Physical examination of patients with Providencia stuartii bloodstream infection typically reveals symptoms like fever, rapid heart rate (tachycardia), and low blood pressure (hypotension). Due to its opportunistic nature and association with invasive medical procedures, healthcare providers must be vigilant in diagnosing and managing Providencia stuartii infections, especially in vulnerable populations.

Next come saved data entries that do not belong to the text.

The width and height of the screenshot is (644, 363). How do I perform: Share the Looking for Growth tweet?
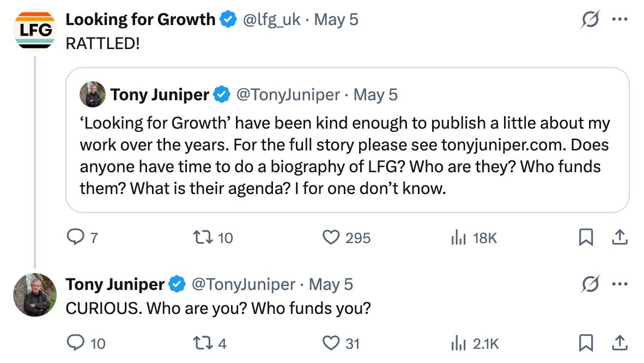click(x=620, y=237)
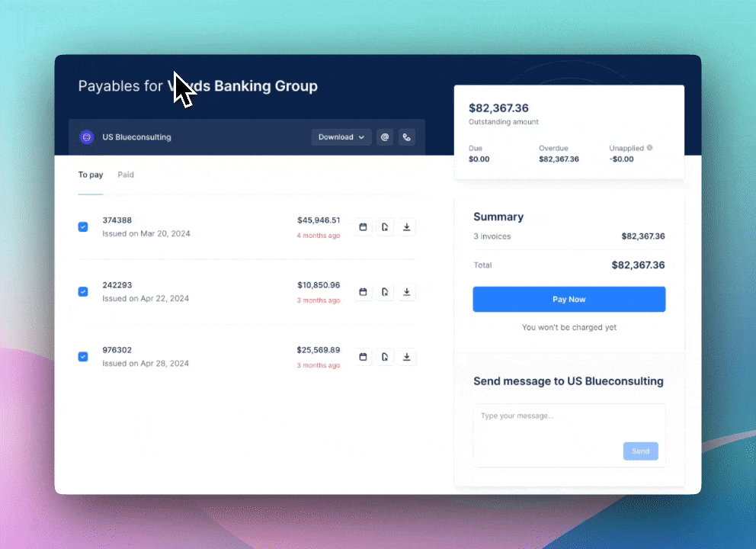Toggle the checkbox for invoice 976302
756x549 pixels.
pyautogui.click(x=83, y=357)
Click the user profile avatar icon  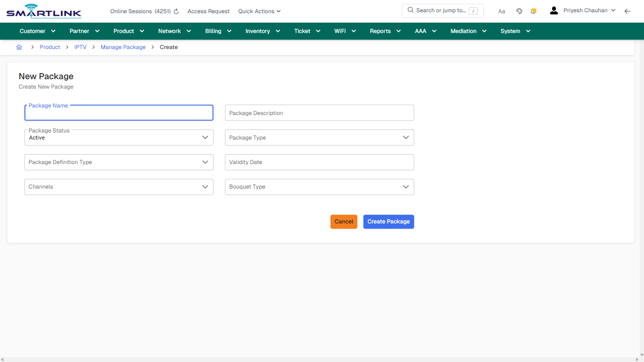(x=553, y=10)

Identifying Providencia stuartii from other bacteria, particularly within the Enterobacteriaceae family, involves a series of diagnostic tests that showcase its distinct characteristics:
Culture test: Providencia stuartii displays non-lactose fermenting properties, forming colorless colonies on MacConkey agar due to lactose fermentation’s lack of acid production.
Gram stain: Providencia stuartii is recognized as Gram-negative bacilli, exhibiting a pink color after counterstaining with safranin rather than retaining the purple dye.
Motility test: Providencia stuartii‘s motility is evident, as it possesses flagella that allow it to move in liquid media or semi-solid agar, leading to diffuse growth or turbidity in motility test medium or SIM agar.
Voges-Proskauer (VP) test: Providencia stuartii exhibits a negative VP test, as it does not produce acetoin or 2,3-butanediol from glucose fermentation, resulting in the absence of a red complex when Barritt’s reagent is applied.
Oxidase test: Providencia stuartii is characterized as oxidase negative, indicating the absence of the enzyme cytochrome c oxidase.
Indole test: Providencia stuartii exhibits a positive indole test, demonstrating its capability to produce indole from the amino acid tryptophan, resulting in a distinct red ring with Kovac’s reagent.
Methyl red (MR) test: Providencia stuartii yields a positive MR test, indicating its ability to produce mixed acids from glucose fermentation, which lowers the medium’s pH below 4.4, causing a color shift from yellow to red with methyl red.
Urease test: Providencia stuartii tests negative for urease production, indicating the absence of hydrolysis of urea to ammonia and carbon dioxide, thus preventing a color shift from yellow to pink on urea agar or broth.